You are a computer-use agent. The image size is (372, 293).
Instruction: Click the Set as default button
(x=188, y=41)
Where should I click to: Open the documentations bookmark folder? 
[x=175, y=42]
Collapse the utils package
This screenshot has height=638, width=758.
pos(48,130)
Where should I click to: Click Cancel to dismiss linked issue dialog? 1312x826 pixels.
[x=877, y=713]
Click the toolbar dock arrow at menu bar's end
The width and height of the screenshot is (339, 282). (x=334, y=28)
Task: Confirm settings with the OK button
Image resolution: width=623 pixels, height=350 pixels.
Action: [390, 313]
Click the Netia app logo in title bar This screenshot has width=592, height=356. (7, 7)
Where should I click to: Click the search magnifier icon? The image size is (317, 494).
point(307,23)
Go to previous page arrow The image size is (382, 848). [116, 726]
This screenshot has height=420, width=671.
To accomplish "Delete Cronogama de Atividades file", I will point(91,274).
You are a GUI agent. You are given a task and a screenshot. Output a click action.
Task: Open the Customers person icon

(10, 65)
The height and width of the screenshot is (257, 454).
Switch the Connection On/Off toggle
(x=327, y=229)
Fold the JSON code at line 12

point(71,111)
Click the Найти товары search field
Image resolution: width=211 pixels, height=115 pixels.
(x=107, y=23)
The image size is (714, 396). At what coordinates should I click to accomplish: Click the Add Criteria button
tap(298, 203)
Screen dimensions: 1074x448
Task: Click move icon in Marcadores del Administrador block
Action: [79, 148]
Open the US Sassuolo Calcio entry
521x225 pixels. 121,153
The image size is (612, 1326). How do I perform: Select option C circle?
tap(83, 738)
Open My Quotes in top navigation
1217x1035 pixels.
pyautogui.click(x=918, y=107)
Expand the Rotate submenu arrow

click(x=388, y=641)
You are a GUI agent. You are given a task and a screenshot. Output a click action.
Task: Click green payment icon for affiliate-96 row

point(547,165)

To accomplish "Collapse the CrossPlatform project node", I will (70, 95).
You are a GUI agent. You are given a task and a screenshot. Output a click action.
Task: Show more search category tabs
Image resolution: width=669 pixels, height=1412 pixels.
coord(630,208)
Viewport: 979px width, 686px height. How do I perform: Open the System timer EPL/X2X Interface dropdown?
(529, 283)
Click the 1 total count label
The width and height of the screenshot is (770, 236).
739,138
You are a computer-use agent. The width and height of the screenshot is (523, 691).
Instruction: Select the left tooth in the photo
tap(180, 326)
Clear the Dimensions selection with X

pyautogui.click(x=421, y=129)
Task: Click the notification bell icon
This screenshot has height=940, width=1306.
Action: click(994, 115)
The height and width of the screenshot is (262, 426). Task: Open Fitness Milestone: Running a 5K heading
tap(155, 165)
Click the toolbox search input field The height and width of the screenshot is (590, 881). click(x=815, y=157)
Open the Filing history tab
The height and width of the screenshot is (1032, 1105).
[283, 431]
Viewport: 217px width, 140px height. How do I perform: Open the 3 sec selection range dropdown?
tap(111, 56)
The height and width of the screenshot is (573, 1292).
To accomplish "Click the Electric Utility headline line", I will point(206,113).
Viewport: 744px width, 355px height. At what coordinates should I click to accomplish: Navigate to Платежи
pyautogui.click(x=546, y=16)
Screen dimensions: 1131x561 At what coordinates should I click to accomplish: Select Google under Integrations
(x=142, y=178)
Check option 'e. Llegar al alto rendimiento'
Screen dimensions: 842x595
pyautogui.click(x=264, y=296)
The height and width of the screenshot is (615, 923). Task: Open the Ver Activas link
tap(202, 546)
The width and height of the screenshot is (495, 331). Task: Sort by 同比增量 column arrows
--------------------
=== Requirement ===
Only lines with the word "computer" are wanted, so copy each one from the records.

=== Written solution ===
You are a computer-use agent. The image size is (372, 293).
You are a computer-use agent. The width and height of the screenshot is (523, 691).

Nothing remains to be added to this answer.